5….and resulted in new business models. iTunes and other companies emerged to fill the need. Today, people subscribe to music online. And it’s even getting worse for traditional players in the industry. Recently, I watched Bob Weir’s band Ratdog broadcast a live concert from his new TRI Studios in Marin County. It was free, and attracted about 100,000 viewers. They could have easily charged $5 and with even just 20,000 views grossed $100,000. The variable costs of touring from city to city can be avoided.

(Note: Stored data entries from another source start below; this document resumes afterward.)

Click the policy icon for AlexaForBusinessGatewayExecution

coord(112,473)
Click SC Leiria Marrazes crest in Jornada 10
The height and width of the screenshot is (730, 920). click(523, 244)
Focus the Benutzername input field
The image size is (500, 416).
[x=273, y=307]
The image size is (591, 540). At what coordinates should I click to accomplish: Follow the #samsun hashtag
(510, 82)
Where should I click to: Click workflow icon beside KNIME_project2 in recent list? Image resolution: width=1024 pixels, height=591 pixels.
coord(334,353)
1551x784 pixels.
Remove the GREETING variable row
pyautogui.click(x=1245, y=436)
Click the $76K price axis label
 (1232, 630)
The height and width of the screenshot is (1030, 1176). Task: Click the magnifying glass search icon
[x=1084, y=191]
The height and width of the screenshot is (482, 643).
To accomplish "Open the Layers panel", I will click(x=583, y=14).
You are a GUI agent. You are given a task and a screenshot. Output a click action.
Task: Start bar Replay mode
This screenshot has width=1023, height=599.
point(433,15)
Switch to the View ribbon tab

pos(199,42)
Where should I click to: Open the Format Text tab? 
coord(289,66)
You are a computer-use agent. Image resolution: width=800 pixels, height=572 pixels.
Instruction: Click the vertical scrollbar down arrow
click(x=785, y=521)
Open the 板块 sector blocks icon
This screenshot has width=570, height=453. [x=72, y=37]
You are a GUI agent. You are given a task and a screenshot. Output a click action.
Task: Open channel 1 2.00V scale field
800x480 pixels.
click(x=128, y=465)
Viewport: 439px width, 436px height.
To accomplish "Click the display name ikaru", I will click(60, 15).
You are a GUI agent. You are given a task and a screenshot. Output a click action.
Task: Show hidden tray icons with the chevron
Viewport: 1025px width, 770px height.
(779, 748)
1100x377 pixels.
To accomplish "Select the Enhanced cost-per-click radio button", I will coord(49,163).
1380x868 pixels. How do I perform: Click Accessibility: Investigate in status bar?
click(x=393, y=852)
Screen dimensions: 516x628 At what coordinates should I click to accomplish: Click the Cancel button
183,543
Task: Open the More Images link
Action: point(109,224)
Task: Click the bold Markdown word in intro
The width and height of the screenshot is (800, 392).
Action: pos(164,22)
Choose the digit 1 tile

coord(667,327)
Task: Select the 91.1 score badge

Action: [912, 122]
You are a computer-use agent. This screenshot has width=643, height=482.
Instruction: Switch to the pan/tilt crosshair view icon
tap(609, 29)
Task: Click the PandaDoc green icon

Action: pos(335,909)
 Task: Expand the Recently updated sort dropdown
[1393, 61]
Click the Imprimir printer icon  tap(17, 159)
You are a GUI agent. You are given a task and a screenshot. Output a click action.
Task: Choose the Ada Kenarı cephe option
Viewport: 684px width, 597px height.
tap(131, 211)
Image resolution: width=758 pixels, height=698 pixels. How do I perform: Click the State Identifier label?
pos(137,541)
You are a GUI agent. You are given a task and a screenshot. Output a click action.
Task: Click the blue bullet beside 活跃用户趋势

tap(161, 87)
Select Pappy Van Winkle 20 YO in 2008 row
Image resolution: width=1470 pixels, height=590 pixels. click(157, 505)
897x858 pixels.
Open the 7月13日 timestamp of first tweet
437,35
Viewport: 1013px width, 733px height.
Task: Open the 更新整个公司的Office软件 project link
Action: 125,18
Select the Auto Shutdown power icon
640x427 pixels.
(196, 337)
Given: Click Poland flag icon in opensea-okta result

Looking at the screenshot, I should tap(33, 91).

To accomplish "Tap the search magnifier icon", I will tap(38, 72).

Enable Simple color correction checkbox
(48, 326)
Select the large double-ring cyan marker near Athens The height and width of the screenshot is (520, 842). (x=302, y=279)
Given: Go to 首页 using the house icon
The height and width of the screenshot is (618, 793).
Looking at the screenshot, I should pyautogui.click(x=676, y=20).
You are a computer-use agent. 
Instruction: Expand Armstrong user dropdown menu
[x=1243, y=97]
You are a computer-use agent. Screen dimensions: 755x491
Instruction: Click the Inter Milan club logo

Now let’s look at the banking industry:
1. The product form hasn’t changed. I find it interesting that the author of the article says that banks “fundamentally connect those with money to those who need it.” That’s one part of the business. But payments — think of this as the “transfer of funds” — make up a pretty big portion of what a bank does, no? When you write a check, or use your debit card against your bank account, you are fundamentally triggering a transfer of funds from your account to someone else’s. It’s certainly true that access mechanisms — how we check our balances, transfer funds between our own accounts, etc. — has changed, and become more electronic. But the underlying form of the product has been electronic for some time now.
2. The need for security drives up costs. As far as I know, no one has tried to steal the music off my hard drive (it’s mostly Grateful Dead music, which is widely available on the Internet, anyway). But protecting the funds in my account is a pretty big deal. And as most banks know, it requires a lot of investment to ensure that accounts are protected from fraudulent activity. So-called disintermediators to the banking industry often seriously underestimate the cost of doing this.
3. Risk management is a requirement. Security and fraud are one thing, risk management is another. When a bank makes a payment it often assumes the risk of non-payment (something Dick Durbin can’t seem to understand). Any potential newcomer can design a fancy front-end website to disintermediate the banks. But that doesn’t alleviate the need for risk management.
4. Regulations create barriers to entry. While the bank haters love to point to regulations as something that keeps the barriers to entry erected, most bankers know that there are scores of regulations that drive up costs and eat into profitability (FYI: I’ve estimated — with the help of Continuity Control — that the largest 100 banks in the US spend $1 billion on compliance each year). Potential disintermediators looking to get into the industry must adapt to the regulatory environment.
All of this is not to say that we won’t see new entrants into the industry. But what we’re not seeing — at least not right now — is the disintermediation of banks. New entrants are not creating radically new business models that are threatening the legacy players.
In fact, one of the author’s examples shows how banks’ role is strengthened, not disintermediated: Square. Today, many micro-merchants are forced to accept cash or checks from their customers because they haven’t been able to accept credit cards. By outfitting these merchants with card readers, more payments can actually flow through the banks that issue credit cards.
Another of the author’s examples — Simple — does create a new interface to banks, but doesn’t eliminate banks from the financial services equation.
Bottom line: There’s no doubt that the financial services will dramatically change in the next 10 years. But because of the complexity of moving money — including technological complexity, security concerns, risk management needs, and regulatory compliance — banks aren’t going to be disintermediated a la the music industry. The fat lady may be singing to the big music companies, but she ain’t singing to the banks.